[TASK INSTRUCTIONS]
Identify, in the records below, every line where the string "width" appears, and copy each such line.

(Stored items)
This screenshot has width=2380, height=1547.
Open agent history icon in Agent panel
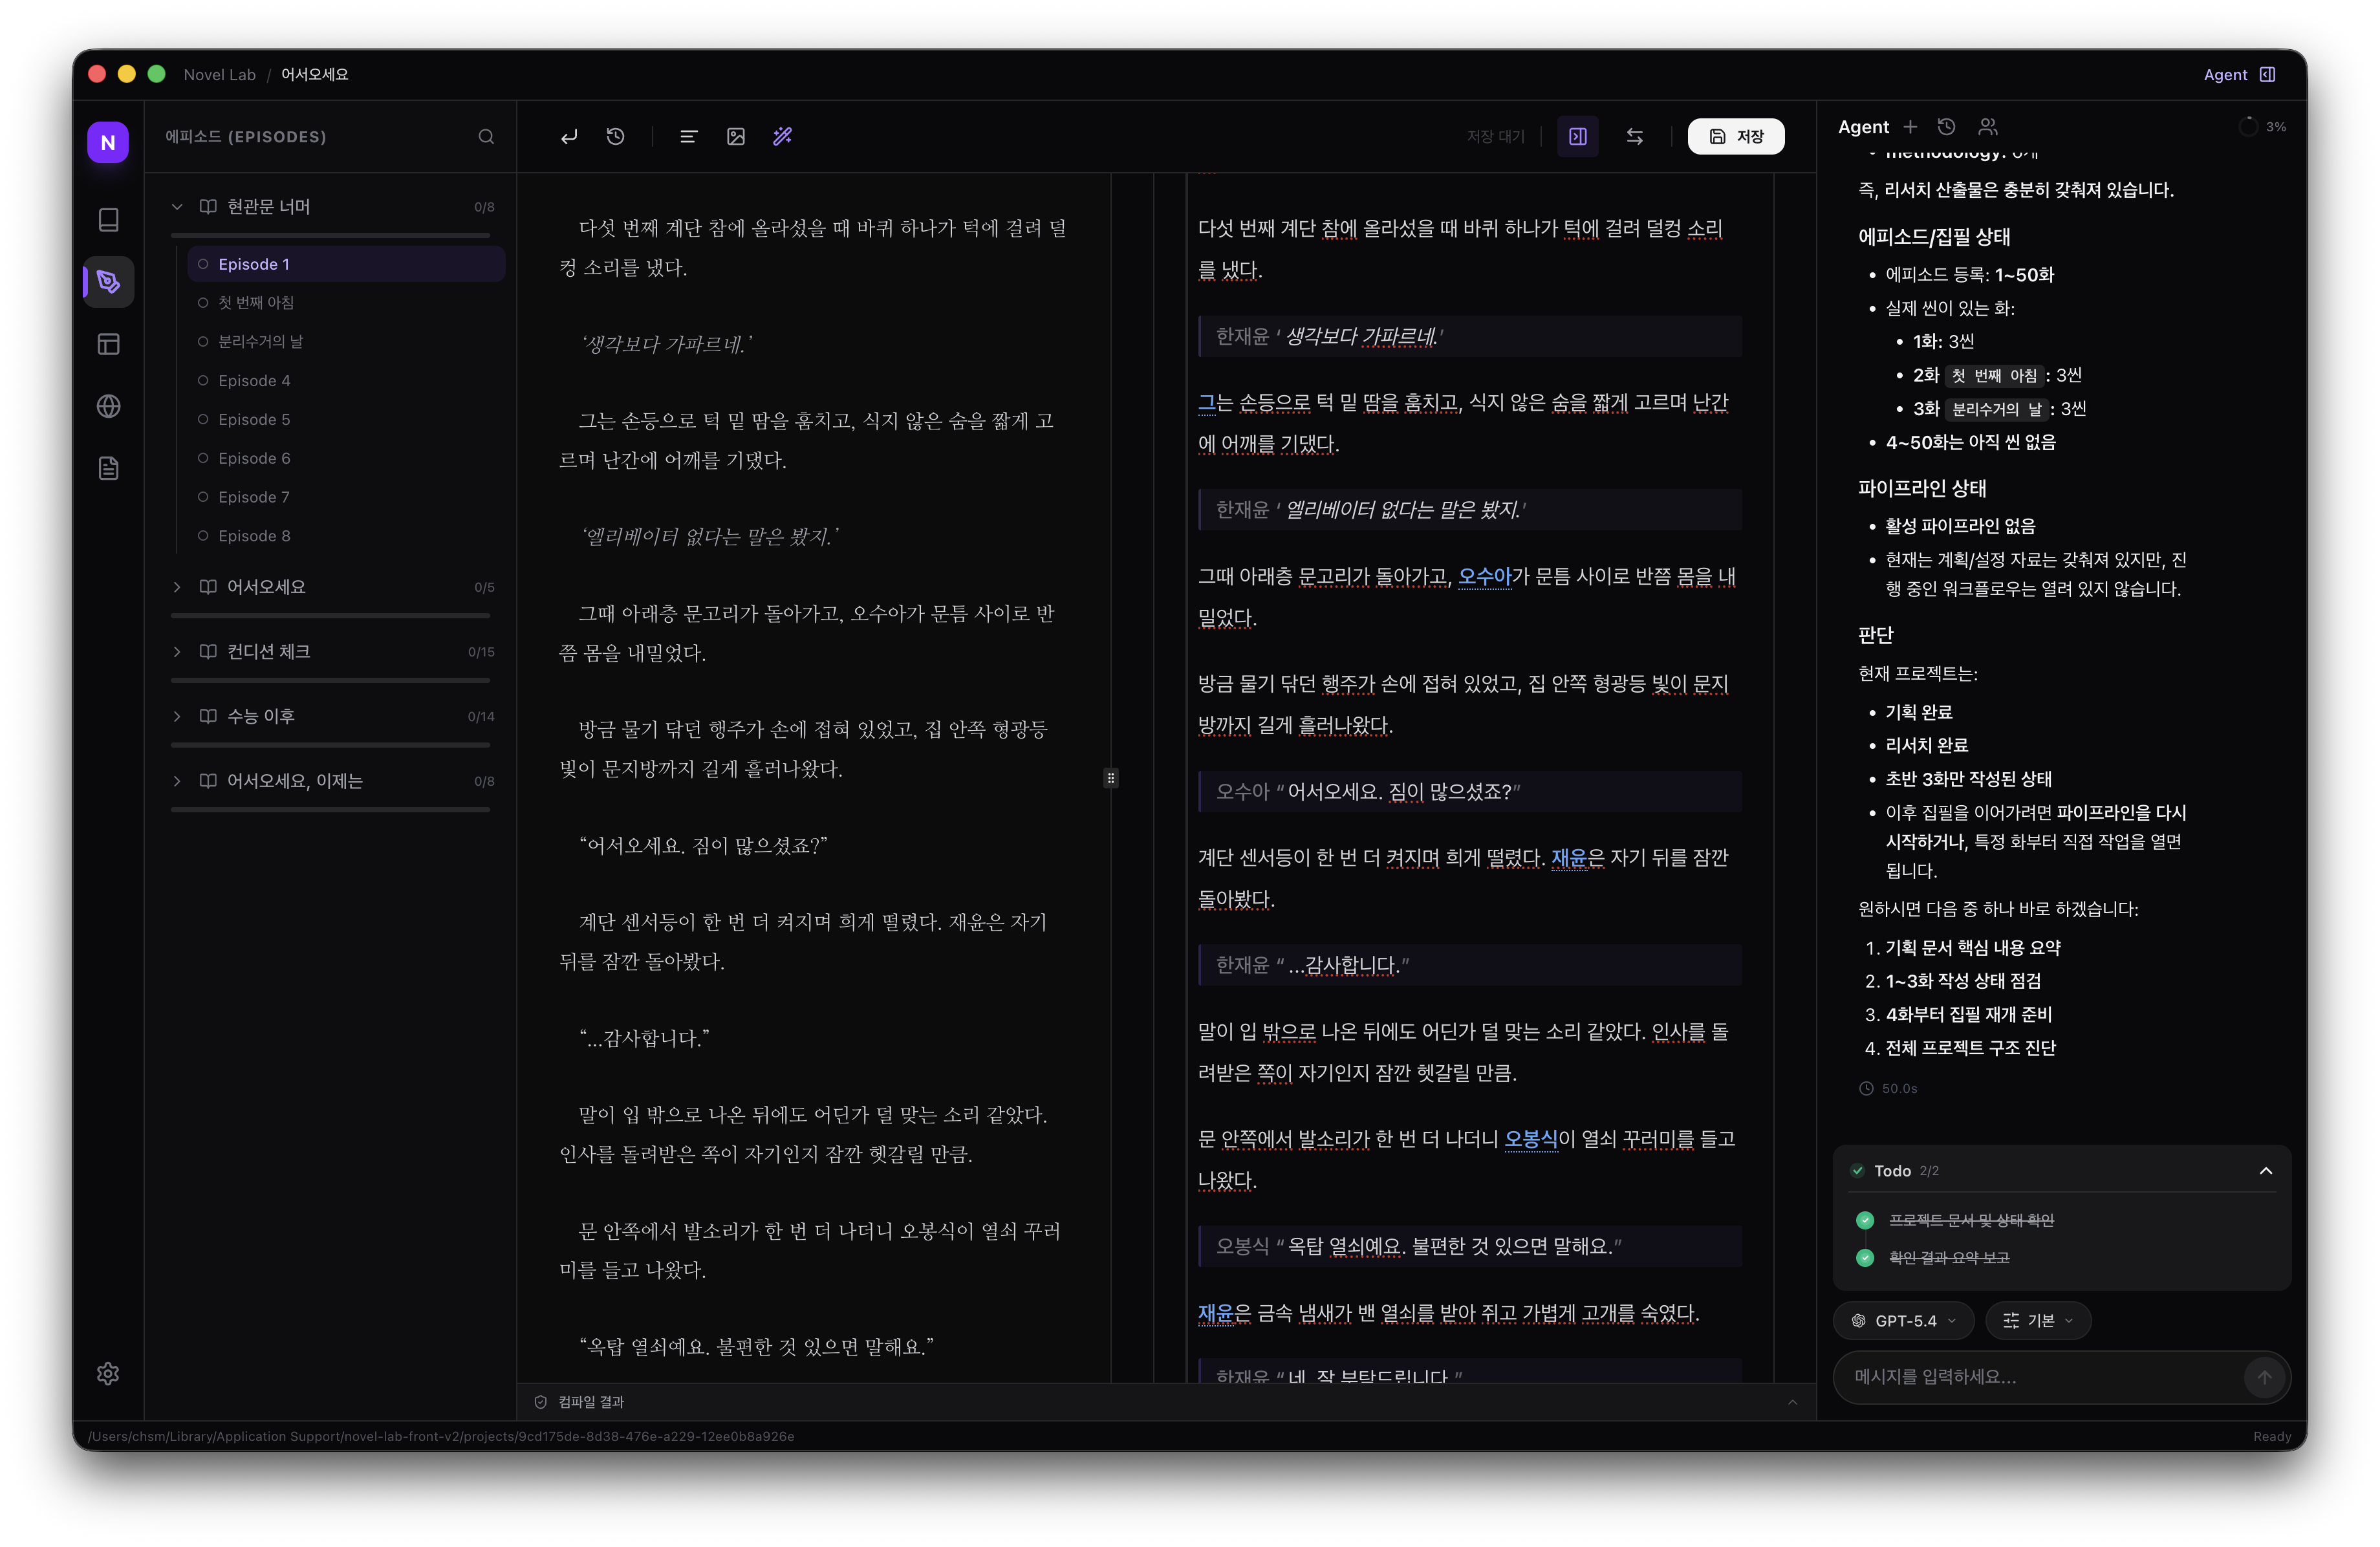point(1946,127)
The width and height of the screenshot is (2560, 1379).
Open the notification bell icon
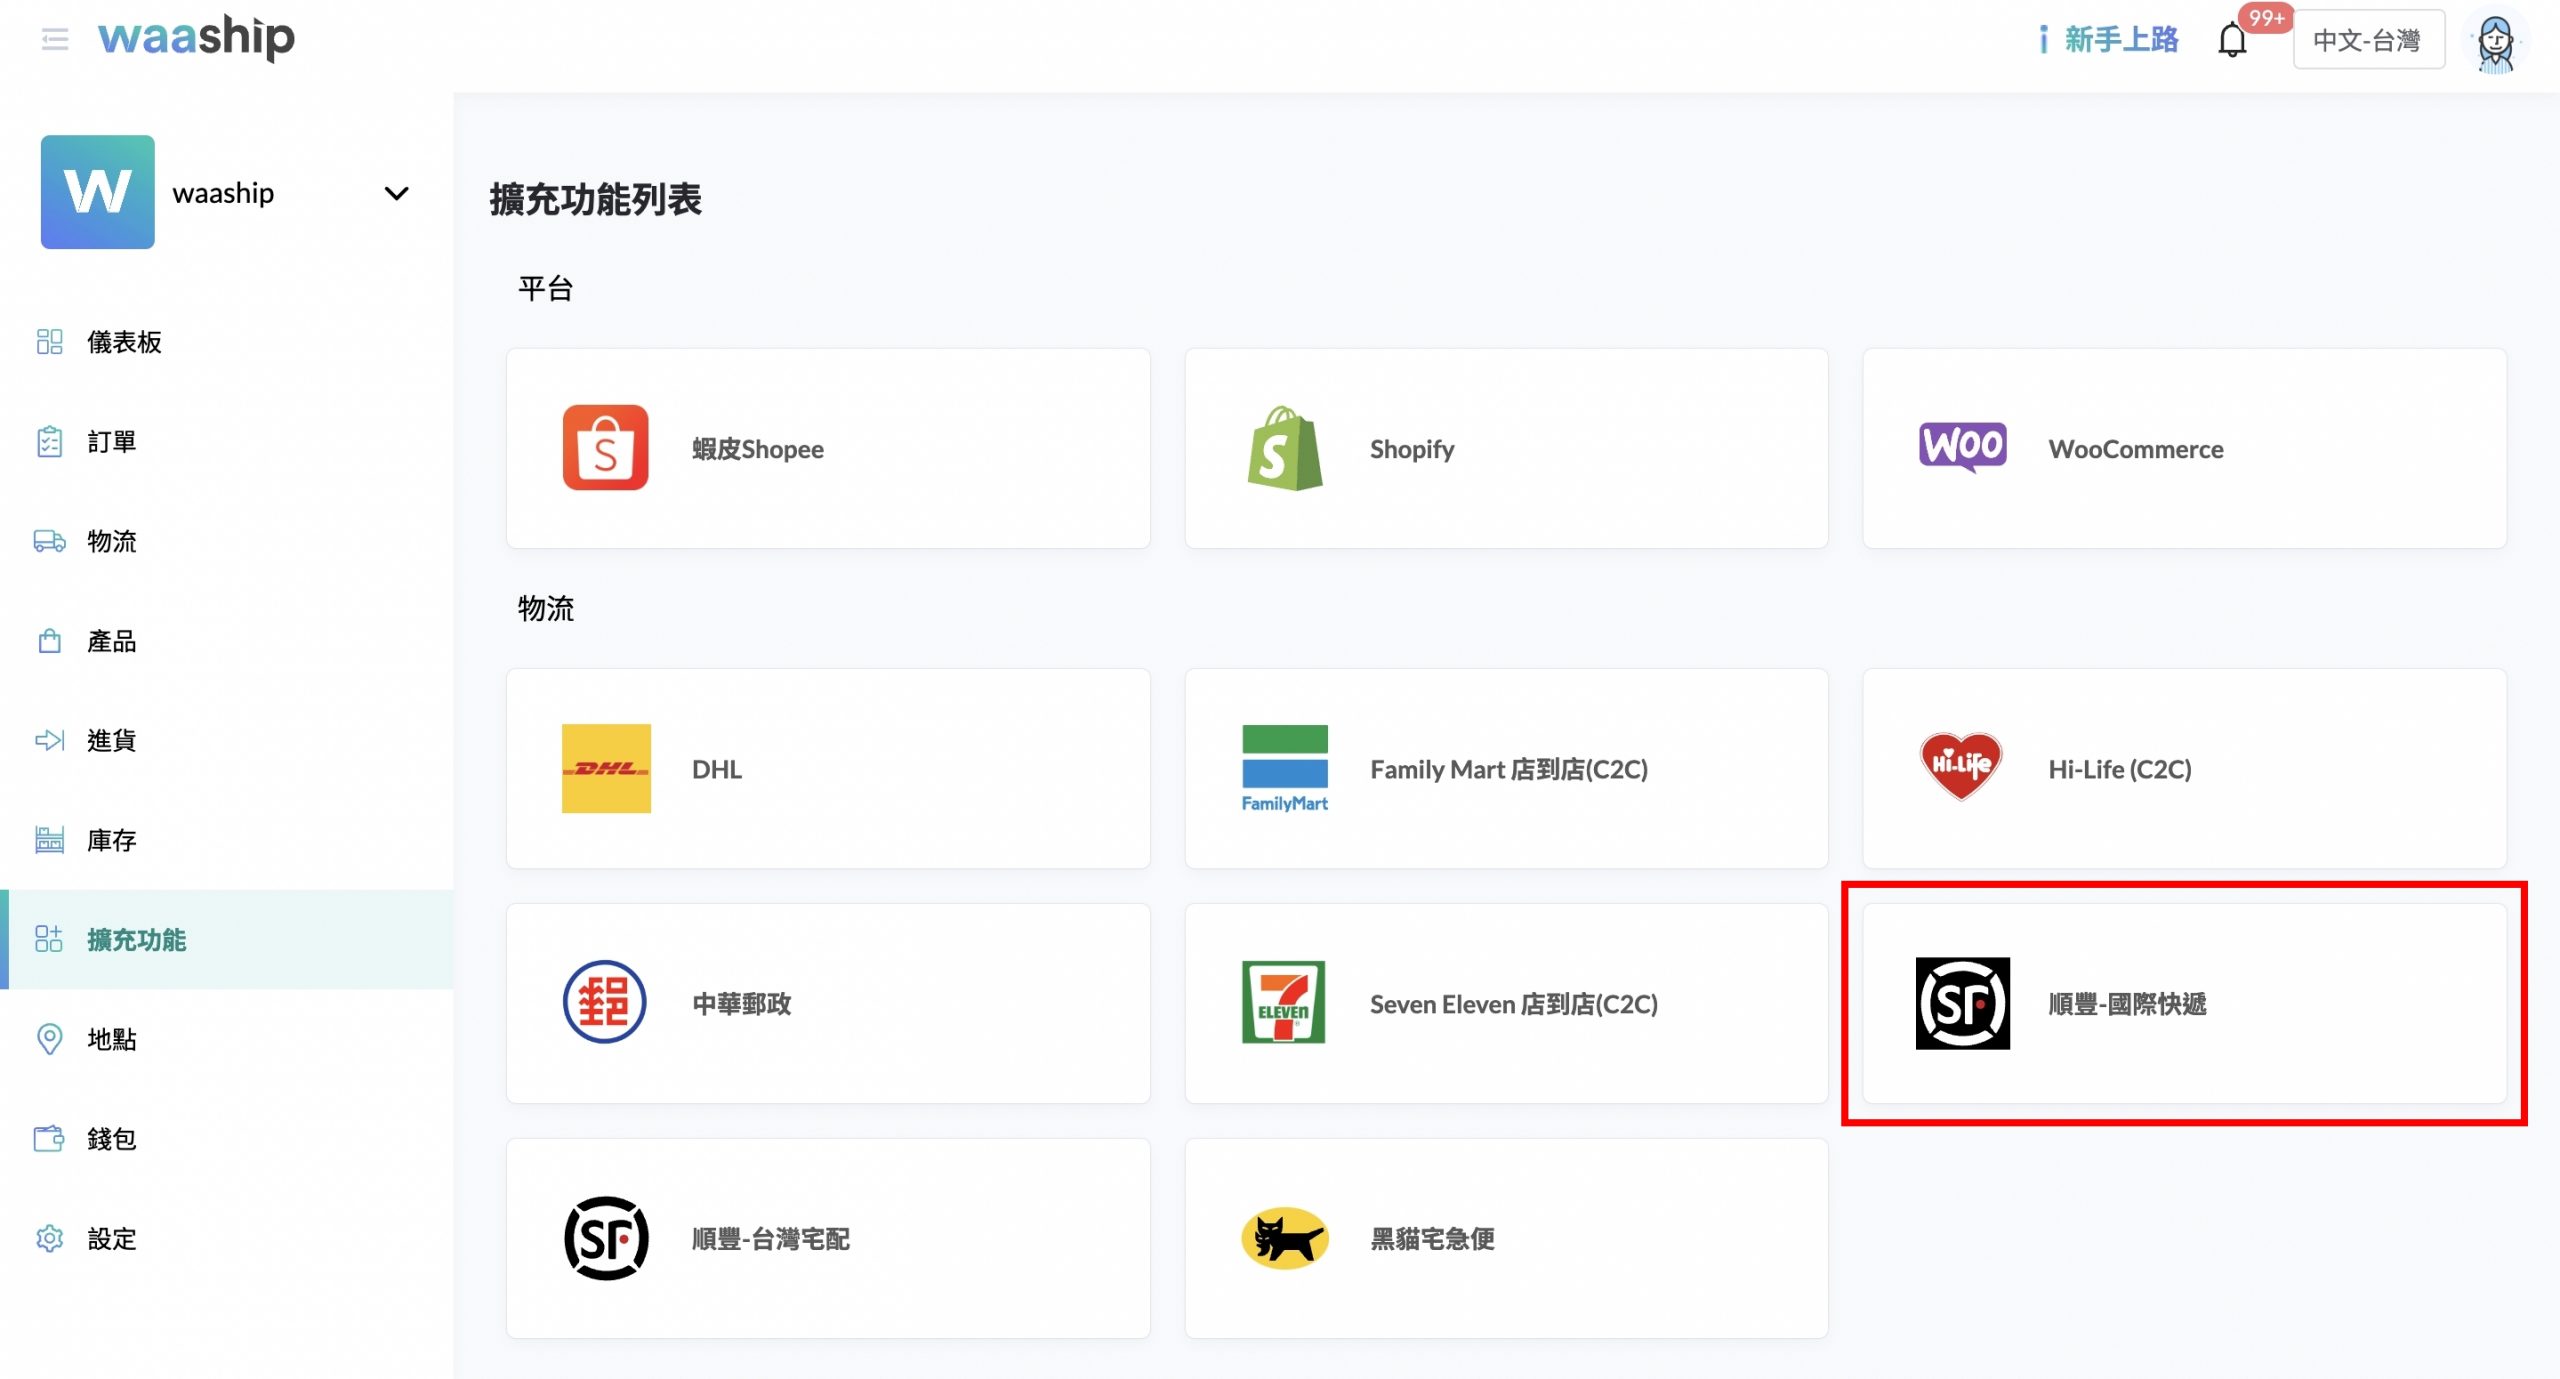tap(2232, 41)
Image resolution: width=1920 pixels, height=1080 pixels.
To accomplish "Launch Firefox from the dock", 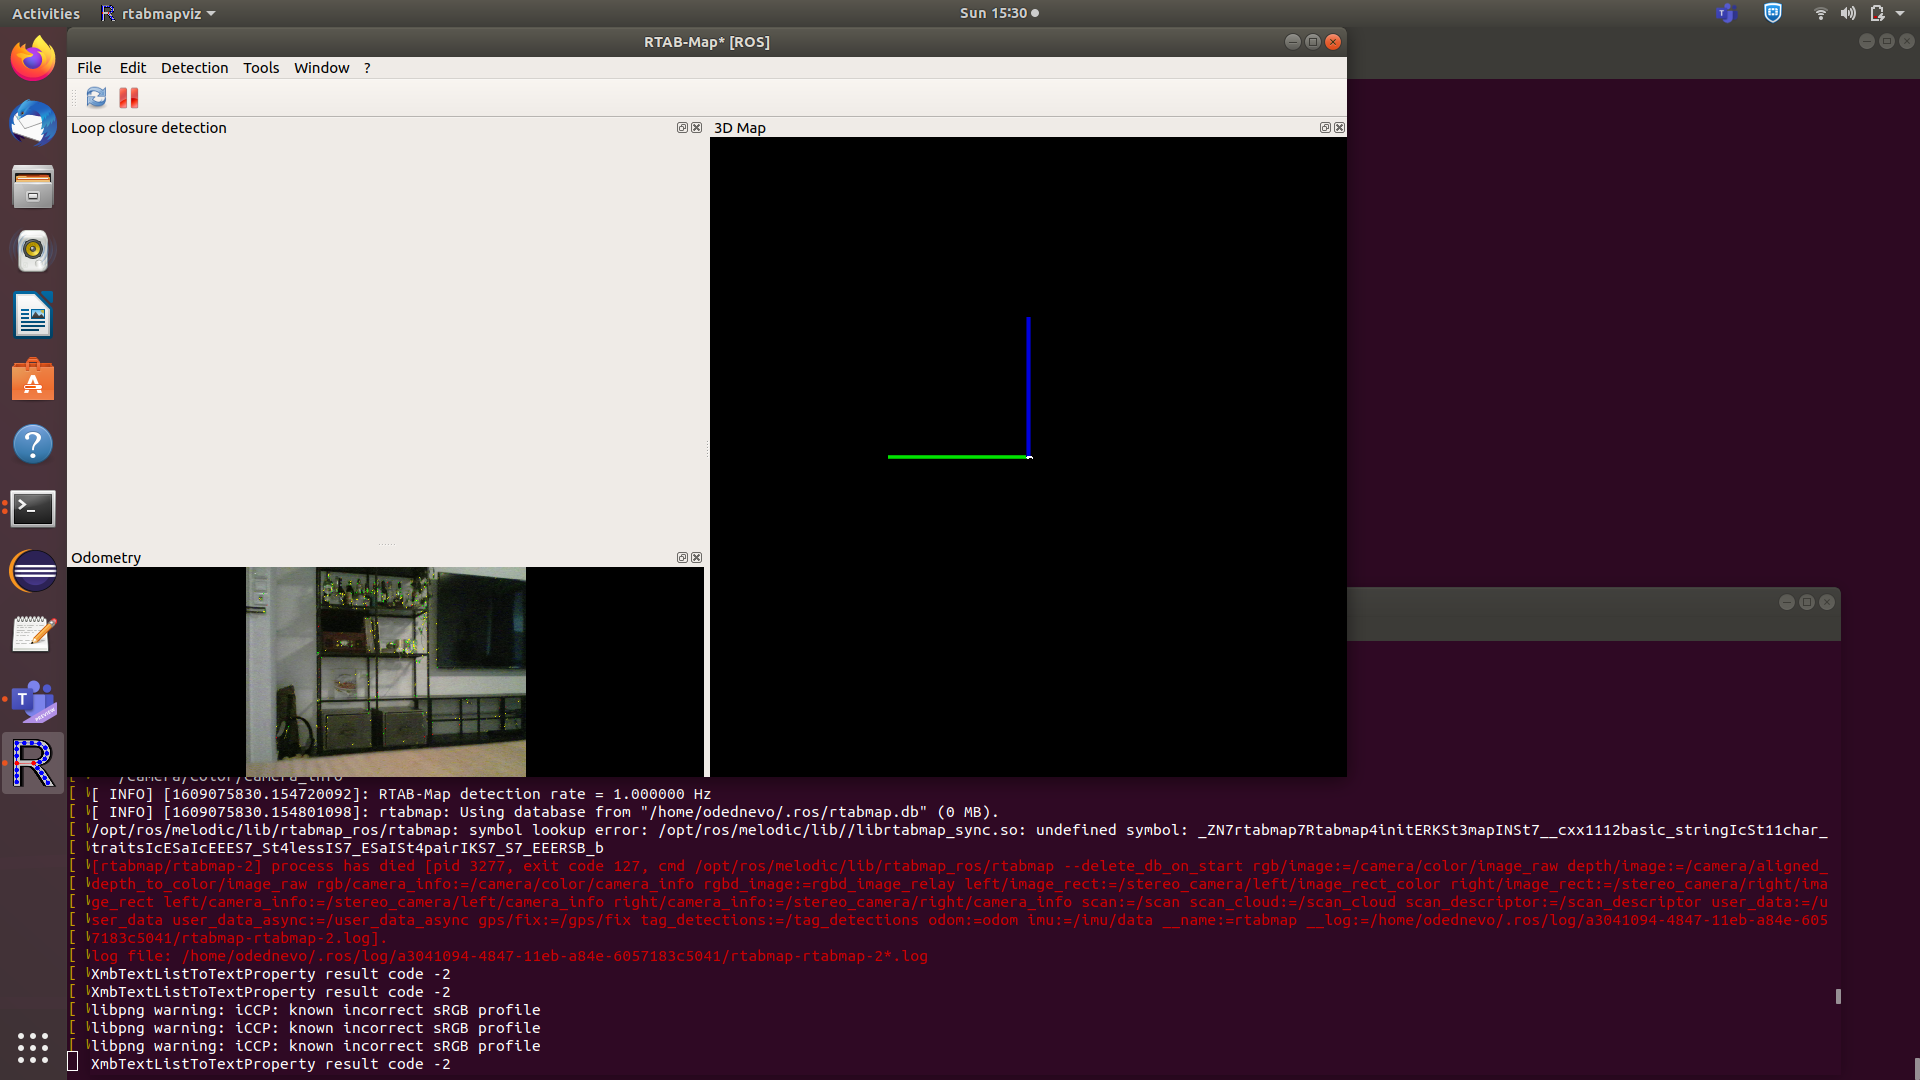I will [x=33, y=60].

[EXERCISE RESULT]
This screenshot has width=2380, height=1547.
The width and height of the screenshot is (2560, 1379).
Image resolution: width=1920 pixels, height=1080 pixels.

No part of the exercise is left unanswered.